Brief:
Write out, word for word, every line in the data below from the one containing "Task: Clear the search text with the X" to the one containing "Enable Save to", both of them included.

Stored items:
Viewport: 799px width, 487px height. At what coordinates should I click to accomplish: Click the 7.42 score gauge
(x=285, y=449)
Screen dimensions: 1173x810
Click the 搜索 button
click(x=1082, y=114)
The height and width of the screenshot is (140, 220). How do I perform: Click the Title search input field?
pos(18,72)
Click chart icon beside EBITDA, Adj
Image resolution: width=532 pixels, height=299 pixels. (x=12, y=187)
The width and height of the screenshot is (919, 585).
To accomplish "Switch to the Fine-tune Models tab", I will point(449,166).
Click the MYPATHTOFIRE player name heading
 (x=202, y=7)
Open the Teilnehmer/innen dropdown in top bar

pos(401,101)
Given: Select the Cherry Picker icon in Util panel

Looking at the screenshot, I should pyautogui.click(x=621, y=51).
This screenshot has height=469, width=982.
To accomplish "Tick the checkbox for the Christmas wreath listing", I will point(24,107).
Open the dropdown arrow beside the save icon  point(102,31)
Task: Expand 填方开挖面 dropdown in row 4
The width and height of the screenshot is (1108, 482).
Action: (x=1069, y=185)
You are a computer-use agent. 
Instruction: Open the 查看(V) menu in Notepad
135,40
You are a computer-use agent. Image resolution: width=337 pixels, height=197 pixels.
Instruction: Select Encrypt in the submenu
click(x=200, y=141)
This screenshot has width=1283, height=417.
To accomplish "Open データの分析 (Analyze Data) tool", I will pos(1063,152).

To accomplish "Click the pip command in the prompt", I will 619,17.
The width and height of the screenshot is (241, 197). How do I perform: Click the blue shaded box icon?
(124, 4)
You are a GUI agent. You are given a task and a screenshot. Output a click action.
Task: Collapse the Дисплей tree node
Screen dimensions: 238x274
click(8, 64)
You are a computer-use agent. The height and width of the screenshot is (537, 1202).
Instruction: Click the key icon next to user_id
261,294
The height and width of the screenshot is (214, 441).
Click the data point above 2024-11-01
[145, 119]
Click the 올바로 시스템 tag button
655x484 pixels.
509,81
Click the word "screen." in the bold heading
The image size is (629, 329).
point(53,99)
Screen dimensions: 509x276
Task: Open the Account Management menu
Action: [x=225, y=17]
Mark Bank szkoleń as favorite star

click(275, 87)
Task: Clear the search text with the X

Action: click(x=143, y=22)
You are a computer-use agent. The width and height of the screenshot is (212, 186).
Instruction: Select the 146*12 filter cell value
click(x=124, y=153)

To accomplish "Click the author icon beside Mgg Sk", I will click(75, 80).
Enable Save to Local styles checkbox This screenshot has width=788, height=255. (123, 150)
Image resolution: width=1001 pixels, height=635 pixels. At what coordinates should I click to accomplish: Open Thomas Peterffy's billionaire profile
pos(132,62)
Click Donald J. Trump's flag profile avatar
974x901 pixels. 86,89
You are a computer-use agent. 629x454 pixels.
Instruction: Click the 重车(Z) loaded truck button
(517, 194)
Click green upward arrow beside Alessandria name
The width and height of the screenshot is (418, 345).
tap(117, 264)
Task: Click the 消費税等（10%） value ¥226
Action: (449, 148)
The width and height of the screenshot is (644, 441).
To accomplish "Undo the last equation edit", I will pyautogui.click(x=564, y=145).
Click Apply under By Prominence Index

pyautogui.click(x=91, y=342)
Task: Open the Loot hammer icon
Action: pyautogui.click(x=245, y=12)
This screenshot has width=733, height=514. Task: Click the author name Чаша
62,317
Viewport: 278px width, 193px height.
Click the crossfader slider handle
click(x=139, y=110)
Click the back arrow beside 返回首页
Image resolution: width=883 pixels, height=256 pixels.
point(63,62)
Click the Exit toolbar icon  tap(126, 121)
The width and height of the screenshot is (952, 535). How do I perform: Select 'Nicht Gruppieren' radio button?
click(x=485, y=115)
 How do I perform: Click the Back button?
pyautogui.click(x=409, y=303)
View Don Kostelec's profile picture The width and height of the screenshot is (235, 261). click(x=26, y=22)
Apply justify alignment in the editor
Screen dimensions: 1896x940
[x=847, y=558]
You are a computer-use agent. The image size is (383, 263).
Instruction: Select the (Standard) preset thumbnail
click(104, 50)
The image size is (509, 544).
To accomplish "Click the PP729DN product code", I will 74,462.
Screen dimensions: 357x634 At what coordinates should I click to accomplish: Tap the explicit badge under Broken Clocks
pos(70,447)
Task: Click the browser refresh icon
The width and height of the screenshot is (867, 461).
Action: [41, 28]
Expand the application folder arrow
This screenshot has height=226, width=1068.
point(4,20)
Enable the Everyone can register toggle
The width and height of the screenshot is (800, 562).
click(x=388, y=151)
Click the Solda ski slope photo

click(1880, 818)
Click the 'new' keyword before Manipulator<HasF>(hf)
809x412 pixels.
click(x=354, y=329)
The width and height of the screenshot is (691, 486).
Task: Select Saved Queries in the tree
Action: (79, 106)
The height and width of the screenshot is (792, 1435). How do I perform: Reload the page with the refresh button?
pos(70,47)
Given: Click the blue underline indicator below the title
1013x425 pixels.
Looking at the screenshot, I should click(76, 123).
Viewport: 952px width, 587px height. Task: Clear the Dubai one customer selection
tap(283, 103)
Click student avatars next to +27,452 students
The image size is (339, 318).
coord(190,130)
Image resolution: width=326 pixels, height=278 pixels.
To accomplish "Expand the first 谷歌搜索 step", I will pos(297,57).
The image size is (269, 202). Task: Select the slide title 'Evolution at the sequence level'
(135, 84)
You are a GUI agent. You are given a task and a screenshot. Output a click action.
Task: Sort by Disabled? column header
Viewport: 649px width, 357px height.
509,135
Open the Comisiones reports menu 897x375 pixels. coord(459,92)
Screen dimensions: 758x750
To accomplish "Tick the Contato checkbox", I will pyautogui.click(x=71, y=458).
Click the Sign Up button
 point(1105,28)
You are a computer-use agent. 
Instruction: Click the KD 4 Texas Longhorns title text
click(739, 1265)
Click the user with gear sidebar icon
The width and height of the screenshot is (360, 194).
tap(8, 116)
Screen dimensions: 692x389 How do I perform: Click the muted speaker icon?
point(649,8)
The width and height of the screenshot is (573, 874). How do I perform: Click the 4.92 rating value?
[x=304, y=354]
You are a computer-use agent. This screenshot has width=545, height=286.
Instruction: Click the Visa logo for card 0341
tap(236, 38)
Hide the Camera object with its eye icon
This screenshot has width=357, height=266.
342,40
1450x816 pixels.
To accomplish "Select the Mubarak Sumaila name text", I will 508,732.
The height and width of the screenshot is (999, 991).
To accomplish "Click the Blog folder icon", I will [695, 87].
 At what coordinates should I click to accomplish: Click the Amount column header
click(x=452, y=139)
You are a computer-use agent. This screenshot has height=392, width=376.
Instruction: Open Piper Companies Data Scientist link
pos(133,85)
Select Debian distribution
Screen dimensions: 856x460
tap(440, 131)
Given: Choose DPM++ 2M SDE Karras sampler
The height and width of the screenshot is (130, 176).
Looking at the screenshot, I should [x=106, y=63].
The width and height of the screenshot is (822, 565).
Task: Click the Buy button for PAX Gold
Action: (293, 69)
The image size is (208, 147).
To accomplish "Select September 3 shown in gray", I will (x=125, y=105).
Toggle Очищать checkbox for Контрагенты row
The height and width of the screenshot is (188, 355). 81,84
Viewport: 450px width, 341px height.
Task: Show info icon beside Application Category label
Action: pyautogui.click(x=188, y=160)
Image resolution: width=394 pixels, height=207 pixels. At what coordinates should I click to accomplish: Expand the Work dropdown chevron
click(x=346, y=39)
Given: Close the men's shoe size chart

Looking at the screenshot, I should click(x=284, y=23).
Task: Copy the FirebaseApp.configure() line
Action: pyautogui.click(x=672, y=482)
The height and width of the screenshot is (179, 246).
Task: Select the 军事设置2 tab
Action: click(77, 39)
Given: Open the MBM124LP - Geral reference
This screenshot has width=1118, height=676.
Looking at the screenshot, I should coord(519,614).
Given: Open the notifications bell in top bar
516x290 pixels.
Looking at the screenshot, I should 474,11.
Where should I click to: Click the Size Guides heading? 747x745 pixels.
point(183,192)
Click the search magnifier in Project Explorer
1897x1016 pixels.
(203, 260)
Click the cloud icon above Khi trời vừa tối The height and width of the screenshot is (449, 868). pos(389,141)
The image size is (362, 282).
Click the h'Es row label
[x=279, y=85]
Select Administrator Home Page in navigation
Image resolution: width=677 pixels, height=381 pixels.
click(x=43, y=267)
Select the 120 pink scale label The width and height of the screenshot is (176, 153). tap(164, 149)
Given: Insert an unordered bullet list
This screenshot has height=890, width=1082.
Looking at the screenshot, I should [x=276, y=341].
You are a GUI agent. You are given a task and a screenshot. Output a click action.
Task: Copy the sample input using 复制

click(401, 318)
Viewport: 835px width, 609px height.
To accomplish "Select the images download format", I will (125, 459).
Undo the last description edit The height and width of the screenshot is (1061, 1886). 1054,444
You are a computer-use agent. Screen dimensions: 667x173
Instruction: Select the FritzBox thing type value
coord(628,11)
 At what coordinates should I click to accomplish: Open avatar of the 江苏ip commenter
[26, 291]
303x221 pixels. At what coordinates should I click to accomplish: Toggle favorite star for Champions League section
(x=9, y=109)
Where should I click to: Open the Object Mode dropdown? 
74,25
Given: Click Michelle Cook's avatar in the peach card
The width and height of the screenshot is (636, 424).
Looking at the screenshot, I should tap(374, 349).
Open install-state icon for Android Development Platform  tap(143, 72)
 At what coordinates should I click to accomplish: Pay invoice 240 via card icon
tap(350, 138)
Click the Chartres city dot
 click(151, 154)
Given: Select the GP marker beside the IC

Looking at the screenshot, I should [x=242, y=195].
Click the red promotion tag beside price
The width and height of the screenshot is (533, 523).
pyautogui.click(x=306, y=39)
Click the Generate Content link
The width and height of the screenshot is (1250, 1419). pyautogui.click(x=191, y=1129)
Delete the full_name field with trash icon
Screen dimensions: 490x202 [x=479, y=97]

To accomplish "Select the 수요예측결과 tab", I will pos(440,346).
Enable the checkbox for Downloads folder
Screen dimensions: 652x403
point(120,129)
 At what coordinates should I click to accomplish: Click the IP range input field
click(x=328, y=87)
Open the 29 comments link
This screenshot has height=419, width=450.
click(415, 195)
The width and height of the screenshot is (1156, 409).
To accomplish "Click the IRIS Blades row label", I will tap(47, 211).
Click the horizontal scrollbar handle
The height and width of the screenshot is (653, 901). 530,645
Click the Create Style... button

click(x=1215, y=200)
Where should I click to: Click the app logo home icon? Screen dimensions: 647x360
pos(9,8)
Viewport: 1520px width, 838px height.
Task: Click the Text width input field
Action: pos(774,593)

Answer for this exercise:
Task: Clear the search text with the X

Action: click(x=143, y=22)
You are a computer-use agent. The width and height of the screenshot is (212, 186).
Instruction: Select the 146*12 filter cell value
click(x=124, y=153)

To accomplish "Click the author icon beside Mgg Sk", I will click(75, 80).
Enable Save to Local styles checkbox This screenshot has width=788, height=255. (123, 150)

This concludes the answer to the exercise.